I understand and totally agree that the nursing practice has changed. We all acquired and practiced excellent skills that are no longer significant. I moved on to activities outside of nursing at the policy making level. Don’t misunderstand; I am still very interested in nursing and participate when and where I can. What I find most unfortunate is the waste of this treasure of knowedgeable, caring, valuable nurses who want to contribute to the field. Perhaps we should have a “specialty group” at conferences where older nurses can convene, develop a united message and create a job market. Just a thought!
I was a direct-entry BSN 35 years ago, when they were starting to push BSN as the standard qualification for Registered Nurses. It is still being pushed- but one result is that Nursing has lost the entry-level jobs. And the deeply important but non-urgent (non-billable) jobs get lost, such as building relationships with patients, patient education, and care influenced by a broad background of knowledge of human development and needs
Thanks Cynthia — I was wondering if I was alone out there.

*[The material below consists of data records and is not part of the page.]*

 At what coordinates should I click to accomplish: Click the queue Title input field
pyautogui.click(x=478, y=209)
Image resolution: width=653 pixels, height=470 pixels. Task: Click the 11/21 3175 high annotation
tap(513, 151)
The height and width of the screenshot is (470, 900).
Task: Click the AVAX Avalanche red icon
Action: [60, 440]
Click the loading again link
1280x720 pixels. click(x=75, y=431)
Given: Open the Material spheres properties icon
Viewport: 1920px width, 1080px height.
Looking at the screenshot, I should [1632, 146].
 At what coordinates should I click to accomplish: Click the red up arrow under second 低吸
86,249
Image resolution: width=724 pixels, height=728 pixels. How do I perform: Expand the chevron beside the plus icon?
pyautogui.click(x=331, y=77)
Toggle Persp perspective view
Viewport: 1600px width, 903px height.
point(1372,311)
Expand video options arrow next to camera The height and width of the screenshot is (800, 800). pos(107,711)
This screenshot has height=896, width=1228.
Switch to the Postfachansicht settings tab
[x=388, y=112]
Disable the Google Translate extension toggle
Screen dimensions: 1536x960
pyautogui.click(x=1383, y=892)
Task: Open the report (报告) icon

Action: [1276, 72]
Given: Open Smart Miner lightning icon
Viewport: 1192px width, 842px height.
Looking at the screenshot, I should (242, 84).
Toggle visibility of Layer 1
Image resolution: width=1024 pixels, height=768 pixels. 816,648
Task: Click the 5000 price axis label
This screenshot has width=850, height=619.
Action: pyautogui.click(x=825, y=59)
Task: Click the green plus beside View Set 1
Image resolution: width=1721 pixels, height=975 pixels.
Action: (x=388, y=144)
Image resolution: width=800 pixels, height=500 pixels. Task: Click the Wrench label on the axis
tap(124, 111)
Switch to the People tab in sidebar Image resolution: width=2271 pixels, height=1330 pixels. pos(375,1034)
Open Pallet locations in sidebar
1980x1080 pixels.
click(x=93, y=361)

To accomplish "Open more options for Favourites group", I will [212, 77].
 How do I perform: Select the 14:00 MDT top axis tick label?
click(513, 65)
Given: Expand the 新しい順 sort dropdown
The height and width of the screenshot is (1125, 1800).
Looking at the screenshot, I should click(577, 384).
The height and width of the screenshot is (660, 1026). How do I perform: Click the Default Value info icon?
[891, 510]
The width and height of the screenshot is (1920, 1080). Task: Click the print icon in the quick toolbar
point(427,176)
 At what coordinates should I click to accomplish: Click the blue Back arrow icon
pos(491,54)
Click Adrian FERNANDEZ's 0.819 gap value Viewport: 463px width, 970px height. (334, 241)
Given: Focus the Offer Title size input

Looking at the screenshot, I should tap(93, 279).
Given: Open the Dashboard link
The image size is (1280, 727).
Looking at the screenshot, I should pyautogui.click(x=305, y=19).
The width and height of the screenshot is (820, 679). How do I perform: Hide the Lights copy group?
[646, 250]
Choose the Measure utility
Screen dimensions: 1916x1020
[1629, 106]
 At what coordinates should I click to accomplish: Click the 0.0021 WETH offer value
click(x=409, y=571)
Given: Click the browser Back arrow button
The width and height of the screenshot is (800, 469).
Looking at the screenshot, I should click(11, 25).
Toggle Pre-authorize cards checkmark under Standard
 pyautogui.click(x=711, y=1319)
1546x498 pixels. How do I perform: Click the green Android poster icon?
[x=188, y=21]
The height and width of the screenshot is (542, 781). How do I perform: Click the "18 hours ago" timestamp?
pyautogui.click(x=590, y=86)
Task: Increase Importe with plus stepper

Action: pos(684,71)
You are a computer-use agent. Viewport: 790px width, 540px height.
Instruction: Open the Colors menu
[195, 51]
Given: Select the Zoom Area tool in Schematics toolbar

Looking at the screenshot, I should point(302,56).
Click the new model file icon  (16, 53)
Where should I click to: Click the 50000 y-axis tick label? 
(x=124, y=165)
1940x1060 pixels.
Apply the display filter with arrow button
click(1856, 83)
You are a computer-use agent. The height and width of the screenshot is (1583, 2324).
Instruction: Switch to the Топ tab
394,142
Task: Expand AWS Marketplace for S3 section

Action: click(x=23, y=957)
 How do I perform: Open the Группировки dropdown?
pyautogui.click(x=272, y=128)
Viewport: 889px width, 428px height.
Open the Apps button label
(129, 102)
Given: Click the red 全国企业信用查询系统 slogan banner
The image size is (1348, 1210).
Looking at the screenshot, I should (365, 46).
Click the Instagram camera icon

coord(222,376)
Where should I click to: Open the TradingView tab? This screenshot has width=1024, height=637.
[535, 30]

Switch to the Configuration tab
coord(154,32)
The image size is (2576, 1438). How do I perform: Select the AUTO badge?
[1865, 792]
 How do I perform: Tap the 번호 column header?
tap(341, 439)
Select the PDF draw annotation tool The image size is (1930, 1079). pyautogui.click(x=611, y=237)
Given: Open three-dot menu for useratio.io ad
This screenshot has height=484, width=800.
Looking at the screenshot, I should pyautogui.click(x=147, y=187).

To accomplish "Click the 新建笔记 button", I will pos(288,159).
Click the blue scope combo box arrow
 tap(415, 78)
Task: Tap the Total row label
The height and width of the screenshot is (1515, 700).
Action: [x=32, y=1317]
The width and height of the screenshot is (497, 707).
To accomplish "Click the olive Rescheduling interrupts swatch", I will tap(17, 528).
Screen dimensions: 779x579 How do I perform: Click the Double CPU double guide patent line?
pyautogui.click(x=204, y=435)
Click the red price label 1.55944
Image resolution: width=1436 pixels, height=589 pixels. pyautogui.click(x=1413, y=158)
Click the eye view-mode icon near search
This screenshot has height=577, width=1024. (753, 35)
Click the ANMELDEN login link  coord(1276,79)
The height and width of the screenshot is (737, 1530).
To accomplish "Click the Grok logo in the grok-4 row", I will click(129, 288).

Hallelujah! Finally someone who has observed the same thing I have found to be true! Since losing my job in May of 2014 due to “not keeping up” with the busy ER, I have had people look at me like I have 3 heads, when I tell them I cannot find a job. No, I cannot work 12 hr. shifts, but yes, I have done my fair share of nights, eves, and double shifts. I have been a working nurse for 40 years. It was not my idea to retire this early. But in order to survive, I have had to start pulling monthly funds from my IRA to augment my state pension check. I have experience in health department work, disaster management for the health dept., college student health, ER, I taught college level health classes, and started my nursing career in med/surg with intensive care patients (back in the dark ages). I have a masters degree in education, health emphasis, and a 3 yr. diploma RN. It is if I never had any of those experiences. In fact, I believe that nowadays, experience and longevity count for nothing. No one looks at those things. Loyalty means nothing and employers are only interested in the employee who can hustle the best to make money. Patient care be damned. They all say that the patient is at the heart of their care, but obviously they are not. A doctor once told me that the business office should never meddle in the medical and nursing care. He could not have been more correct. But it is too late now. And you are correct, that unlicensed care givers are replacing nurses. How sad! Nurses are being squeezed out, and forced to retire or retrain in some other vocation. No one wants or needs us!